[Stored data entries]
+---+
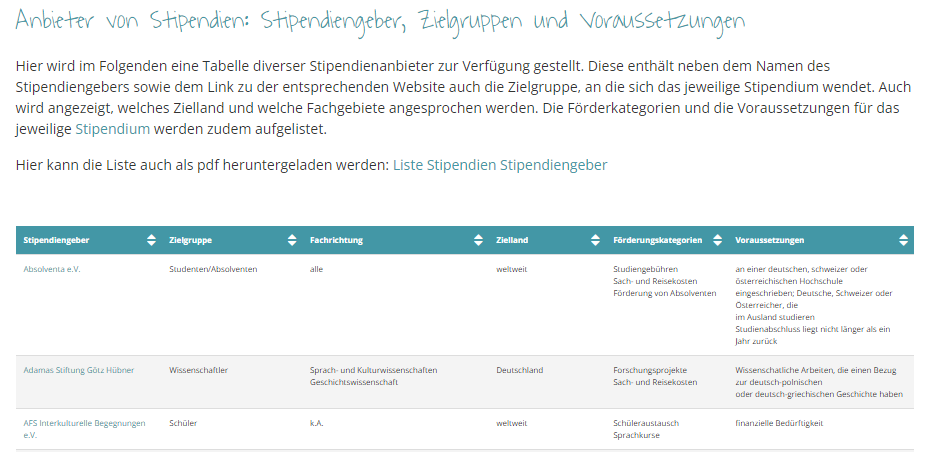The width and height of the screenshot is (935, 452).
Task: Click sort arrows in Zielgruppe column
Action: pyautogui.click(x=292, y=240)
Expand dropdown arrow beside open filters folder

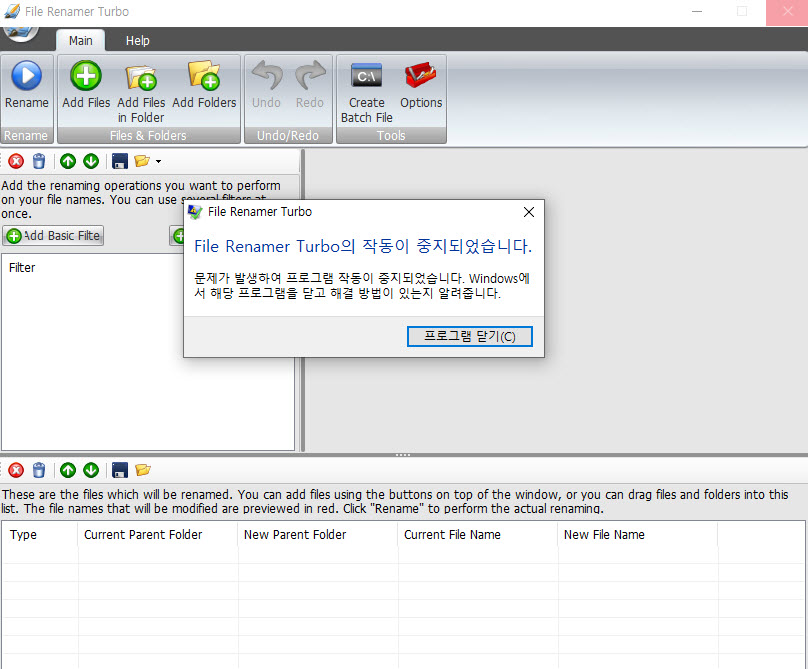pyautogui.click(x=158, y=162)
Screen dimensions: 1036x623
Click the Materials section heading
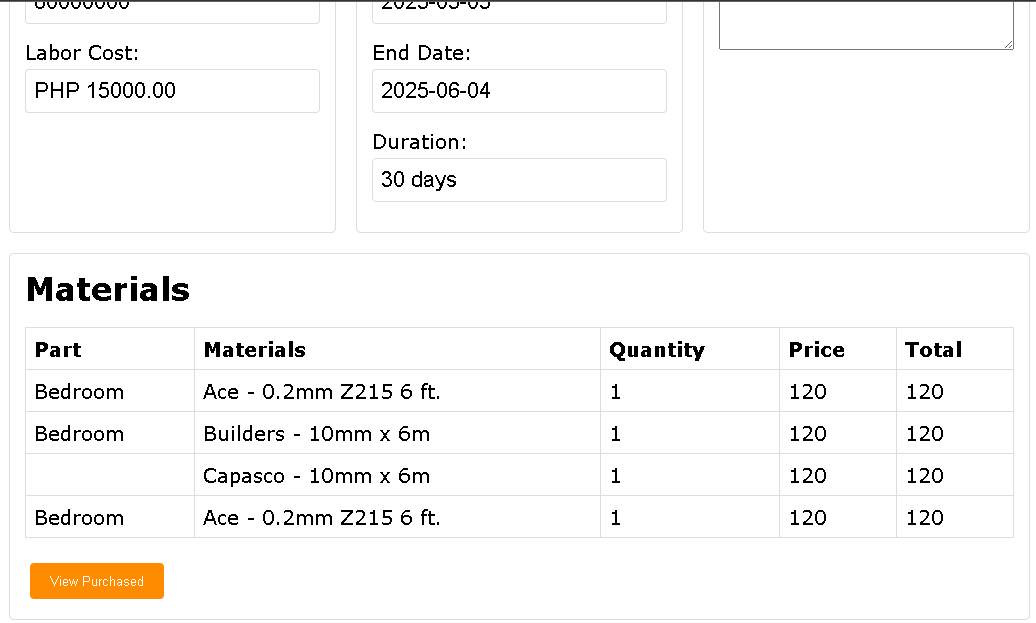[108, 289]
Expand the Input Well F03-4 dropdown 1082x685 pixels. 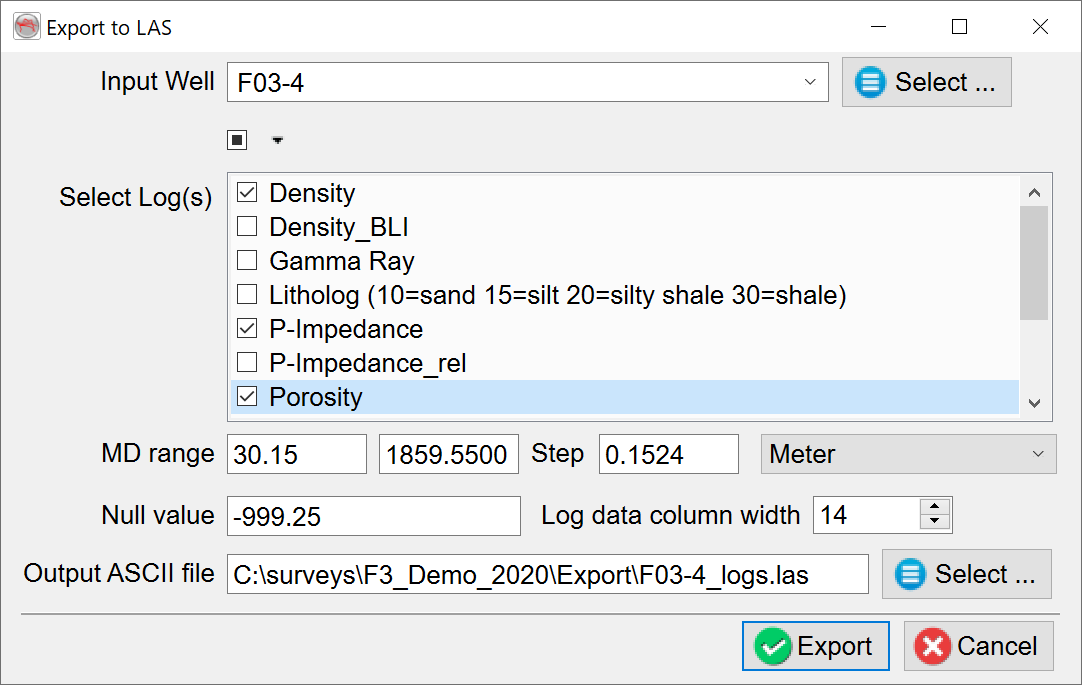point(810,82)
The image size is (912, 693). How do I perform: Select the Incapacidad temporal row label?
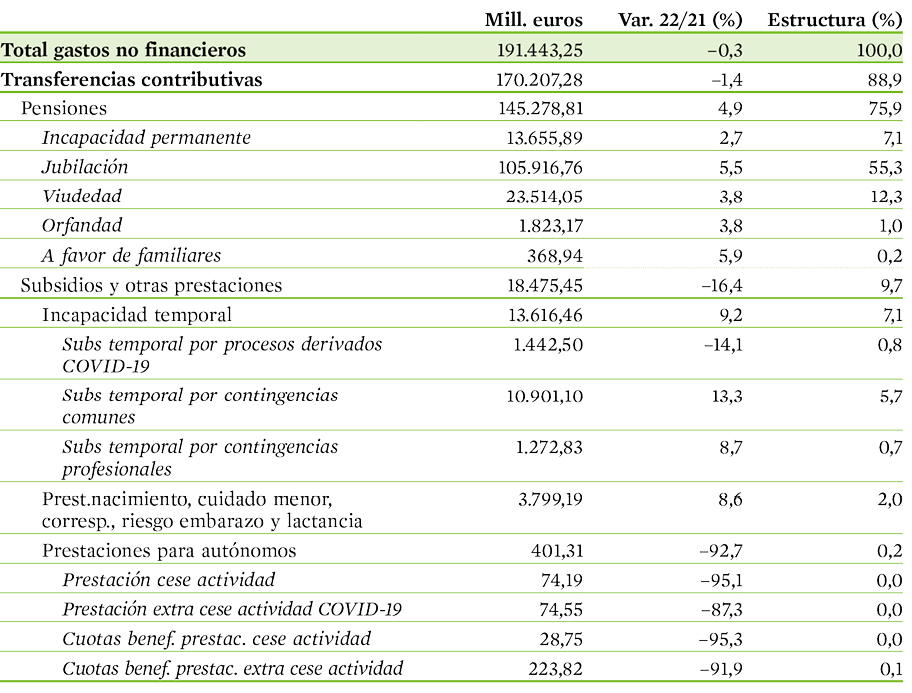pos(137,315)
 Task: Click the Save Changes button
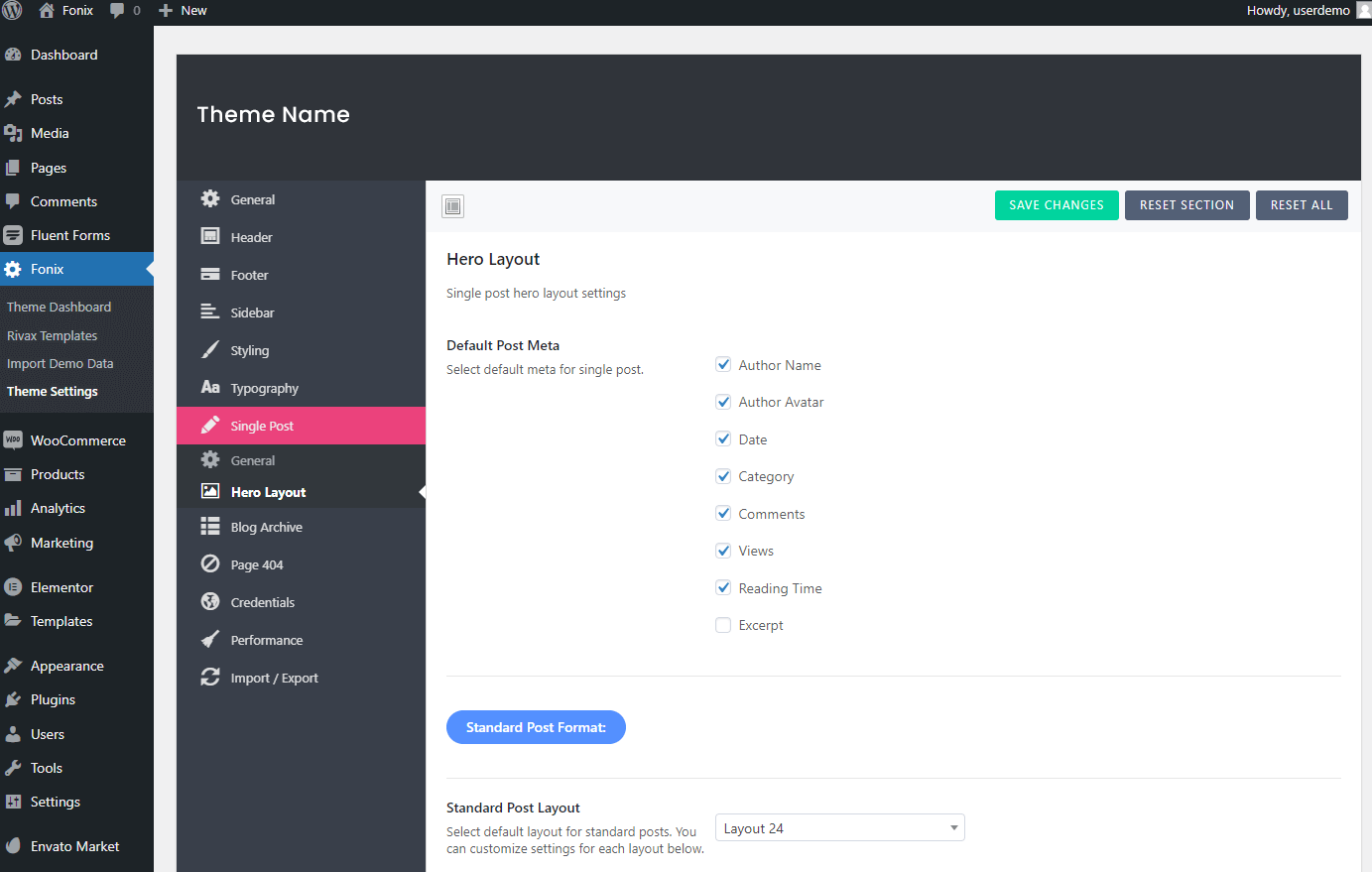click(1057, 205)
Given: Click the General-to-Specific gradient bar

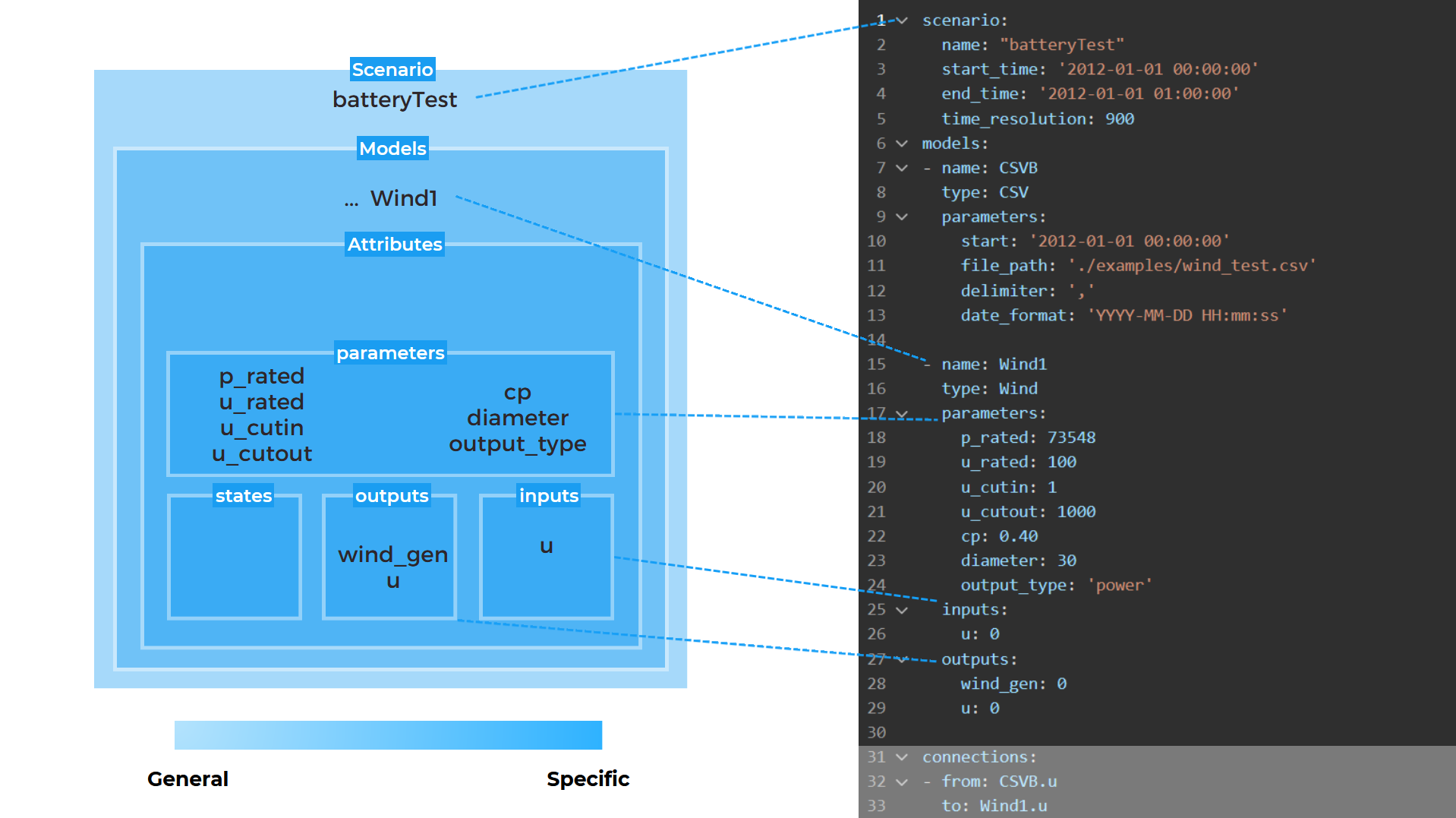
+---+
• **Task directions**: Leaving the pictures out, set down exactly the lines from the one with "Task: Click the Save Changes button" through the end of the records.

• **Written answer**:
 Task: Click the Save Changes button
click(1057, 205)
Given: Click the General-to-Specific gradient bar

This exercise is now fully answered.